#### Text block
However, most of the studies are empirical, researchers have so far mainly focused their attention on the response to catastrophic events as primary reason for supply chain disruptions and less on everyday operational disruptions, which are less severe, but more frequent (Marley et al., 2014) and there is a lack of analysis and criticism of the existing literature. A systematic review is needed to explore the recent trends, critically analyses the findings and observe current situation. Therefore, based on a systematic evaluation of the selected articles, this review Chapter aims to understand the recent progress on the supply chain impacts of COVID-19 pandemic and to describe underpinning key policy measures that should be the focus to stay resilient during this challenging period. Therefore, in this Chapter, we address this gap by identifying and discussing the actions taken and the information used by various stakeholder during and after operational disruptive events and to provide future research direction.

3. Methodology and Sample Identification

Our objective of this review is to better identify the role of the supply chain and its impact on the social and economic current of COVID-19, as well as the strategies adopted by policymakers and business leaders to improve the supply chain network performance. Considering this need, the study is designed to identify relevant literature, using Systematic Literature Review (SLR). The SLR method has gained interest among academics since it was first introduced by Mulrow in 1994. We employed a search strategy using online databases including Scopus and ISI Web of Science (WoS) for studies published from 2019-2021 due to the first COVID-19 case has found in 2019. The search for this article was executed on 28 February 2021.
Because of the wider number of a paper published on the topic of the supply chain, the search codes using the keywords “strategy” and “COVID or Pandemic” and “supply-chain” to a research topic that were explicitly mentioned in their title (for WoS); and either the strings used in title, abstract, and keywords (for Scopus) journals. However, for the screening process, paper titles that do not contain supply-chains and COVID-19 or pandemic terms were excluded from the lists.
########
#### Data section
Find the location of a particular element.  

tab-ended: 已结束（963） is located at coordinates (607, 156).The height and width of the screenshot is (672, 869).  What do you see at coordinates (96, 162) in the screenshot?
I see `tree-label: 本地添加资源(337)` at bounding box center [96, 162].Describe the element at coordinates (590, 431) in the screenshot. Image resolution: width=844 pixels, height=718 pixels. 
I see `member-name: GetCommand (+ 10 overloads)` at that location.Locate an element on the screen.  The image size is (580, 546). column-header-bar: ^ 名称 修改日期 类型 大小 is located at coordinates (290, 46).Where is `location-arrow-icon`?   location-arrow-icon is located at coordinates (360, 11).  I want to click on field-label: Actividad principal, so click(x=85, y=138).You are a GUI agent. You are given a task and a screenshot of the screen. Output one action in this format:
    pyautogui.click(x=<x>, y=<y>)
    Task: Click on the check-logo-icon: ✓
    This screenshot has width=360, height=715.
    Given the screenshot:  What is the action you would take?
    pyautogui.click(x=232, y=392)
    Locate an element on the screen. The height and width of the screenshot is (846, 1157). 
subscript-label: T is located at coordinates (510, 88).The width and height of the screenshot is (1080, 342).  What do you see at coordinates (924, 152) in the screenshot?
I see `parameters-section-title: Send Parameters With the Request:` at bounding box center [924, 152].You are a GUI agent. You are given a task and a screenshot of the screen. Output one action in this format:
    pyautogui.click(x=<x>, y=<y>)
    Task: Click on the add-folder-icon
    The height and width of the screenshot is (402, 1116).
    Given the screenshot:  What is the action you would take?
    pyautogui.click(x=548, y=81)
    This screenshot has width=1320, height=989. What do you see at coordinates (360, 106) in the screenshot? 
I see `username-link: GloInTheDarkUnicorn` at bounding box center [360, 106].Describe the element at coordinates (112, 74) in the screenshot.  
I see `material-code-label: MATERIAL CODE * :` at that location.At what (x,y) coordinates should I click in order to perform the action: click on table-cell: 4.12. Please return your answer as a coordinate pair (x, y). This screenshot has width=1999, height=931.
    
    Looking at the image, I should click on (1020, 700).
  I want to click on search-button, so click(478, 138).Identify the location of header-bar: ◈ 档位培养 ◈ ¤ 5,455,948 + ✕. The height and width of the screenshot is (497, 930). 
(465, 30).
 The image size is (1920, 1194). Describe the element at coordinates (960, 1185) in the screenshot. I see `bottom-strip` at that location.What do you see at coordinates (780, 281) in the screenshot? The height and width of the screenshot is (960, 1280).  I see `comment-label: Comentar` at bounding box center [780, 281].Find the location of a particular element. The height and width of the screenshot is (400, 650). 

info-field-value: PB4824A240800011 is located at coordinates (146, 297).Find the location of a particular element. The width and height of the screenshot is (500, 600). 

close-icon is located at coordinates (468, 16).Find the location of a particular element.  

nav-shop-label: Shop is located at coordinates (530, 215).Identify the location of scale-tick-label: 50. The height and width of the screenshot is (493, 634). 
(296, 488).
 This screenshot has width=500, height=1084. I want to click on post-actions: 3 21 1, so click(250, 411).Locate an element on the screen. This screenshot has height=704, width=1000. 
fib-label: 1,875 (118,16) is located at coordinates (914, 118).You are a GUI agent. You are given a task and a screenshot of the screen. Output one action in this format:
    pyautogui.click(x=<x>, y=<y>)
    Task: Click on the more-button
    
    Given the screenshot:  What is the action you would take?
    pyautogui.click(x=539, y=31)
########
◆ **Your objective**
For each statement, answer yes or no on whether it agrees with the COVID-19 supply chain review, and quote the deciding words of that review. (a) The database search was carried out on 28 February 2021. (b) Mulrow first introduced the SLR method in 2004. (c) Papers were kept when their titles lacked supply-chain and COVID-19 or pandemic terms. The records have nothing to do with the text.

◆ **Output of the task**
(a) Yes: "The search for this article was executed on 28 February 2021."
(b) No: "since it was first introduced by Mulrow in 1994"
(c) No: "paper titles that do not contain supply-chains and COVID-19 or pandemic terms were excluded from the lists"